Method: Consensus amongst experts within occupational dermatology was achieved with regard to the definition of minimum evidence‐based standards on prevention and management of WRSD/OSD.
Results: By definition, WRSDs/OSDs are (partially or fully) caused by occupational exposure. The definition of OSD sensu stricto additionally includes diverging national legal requirements, with an impact on registration, prevention, management, and compensation. With the implementation of the classification of WRSD/OSD in the International Classification of Diseases (ICD) 11th Revision in future, a valid surveillance and comparability across countries will be possible. Currently, WRDS and OSD are still under‐reported. Depending on legislation and regulations, huge differences exist in notification procedures in Europe, although notification is crucial to prevent chronic and relapsing disease.

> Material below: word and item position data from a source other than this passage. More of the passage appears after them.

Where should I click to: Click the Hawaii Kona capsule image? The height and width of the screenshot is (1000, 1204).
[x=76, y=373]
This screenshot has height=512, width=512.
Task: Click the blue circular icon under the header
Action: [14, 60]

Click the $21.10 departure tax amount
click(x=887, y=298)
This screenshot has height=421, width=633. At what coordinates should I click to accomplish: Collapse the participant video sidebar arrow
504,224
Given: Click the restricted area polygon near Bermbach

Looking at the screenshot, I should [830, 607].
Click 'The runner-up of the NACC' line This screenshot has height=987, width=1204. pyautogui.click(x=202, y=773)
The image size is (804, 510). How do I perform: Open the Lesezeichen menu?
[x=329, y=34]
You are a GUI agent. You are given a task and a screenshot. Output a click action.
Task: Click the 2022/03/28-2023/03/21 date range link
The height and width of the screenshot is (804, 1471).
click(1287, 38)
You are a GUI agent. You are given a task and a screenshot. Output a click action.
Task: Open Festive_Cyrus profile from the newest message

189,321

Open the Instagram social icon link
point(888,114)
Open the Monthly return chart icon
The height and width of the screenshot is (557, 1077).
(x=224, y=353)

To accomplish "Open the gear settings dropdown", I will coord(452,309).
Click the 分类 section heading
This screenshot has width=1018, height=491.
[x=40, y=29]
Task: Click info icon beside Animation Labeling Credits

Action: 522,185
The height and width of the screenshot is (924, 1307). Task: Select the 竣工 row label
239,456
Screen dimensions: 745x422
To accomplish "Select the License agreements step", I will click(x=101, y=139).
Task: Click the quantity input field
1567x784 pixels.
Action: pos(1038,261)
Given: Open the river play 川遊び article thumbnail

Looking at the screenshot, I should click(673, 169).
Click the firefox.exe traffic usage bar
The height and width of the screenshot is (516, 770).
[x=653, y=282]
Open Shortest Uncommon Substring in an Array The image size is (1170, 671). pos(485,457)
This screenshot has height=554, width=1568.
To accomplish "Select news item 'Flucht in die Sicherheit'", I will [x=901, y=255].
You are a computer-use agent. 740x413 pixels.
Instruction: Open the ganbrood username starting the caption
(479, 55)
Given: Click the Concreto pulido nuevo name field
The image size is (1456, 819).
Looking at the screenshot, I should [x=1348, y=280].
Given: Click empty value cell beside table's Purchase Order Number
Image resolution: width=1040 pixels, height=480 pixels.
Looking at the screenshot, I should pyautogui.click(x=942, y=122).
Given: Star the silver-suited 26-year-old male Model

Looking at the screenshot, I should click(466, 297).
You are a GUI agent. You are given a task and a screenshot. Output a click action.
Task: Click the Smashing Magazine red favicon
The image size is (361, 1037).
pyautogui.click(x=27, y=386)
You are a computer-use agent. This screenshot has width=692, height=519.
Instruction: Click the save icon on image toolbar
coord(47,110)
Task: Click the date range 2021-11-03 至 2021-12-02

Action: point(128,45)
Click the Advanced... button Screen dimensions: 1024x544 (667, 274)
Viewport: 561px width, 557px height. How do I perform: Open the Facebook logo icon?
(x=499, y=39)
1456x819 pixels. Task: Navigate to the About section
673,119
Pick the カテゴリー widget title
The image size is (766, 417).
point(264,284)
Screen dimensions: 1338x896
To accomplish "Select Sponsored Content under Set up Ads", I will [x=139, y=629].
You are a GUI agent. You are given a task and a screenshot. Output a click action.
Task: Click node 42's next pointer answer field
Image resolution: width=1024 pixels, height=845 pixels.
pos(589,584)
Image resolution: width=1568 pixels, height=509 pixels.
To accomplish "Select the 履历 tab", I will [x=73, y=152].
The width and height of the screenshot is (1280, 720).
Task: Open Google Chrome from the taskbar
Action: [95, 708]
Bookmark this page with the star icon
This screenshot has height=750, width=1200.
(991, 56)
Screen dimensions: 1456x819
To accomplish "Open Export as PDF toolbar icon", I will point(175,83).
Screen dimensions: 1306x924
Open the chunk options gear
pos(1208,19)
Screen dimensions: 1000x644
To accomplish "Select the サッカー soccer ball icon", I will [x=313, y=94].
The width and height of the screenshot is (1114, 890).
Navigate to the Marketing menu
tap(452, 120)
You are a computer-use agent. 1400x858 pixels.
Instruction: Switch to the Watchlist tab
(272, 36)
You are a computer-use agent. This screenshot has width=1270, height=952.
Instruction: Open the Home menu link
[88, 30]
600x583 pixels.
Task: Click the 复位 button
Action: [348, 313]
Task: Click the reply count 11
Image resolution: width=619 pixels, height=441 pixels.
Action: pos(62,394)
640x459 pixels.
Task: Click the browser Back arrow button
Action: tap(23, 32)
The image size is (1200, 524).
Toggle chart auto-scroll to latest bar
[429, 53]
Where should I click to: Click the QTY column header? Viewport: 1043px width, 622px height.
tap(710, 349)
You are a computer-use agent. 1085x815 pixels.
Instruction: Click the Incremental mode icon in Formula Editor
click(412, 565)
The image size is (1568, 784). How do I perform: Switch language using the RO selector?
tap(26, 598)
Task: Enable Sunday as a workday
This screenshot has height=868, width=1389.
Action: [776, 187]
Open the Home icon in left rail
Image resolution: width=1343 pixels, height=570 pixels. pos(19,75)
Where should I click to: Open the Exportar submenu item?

Facilities for early diagnosis, essential for individual patient management, should be based on existing guidelines and include a multidisciplinary approach. Patch testing is essential if contact dermatitis persists or relapses. Workplace exposure assessment of WRSD/OSD requires full labelling of product ingredients on material safety data sheets helping to identify allergens, irritants and skin carcinogens. Comparable standards in primary, secondary and tertiary prevention must be established in Europe to reduce the burden of WRSD/OSD in Europe.
Conclusion: The adoption of common European standards on prevention of WRSD/OSD will contribute to reduce the incidence of OSD and their socio‐economic burden.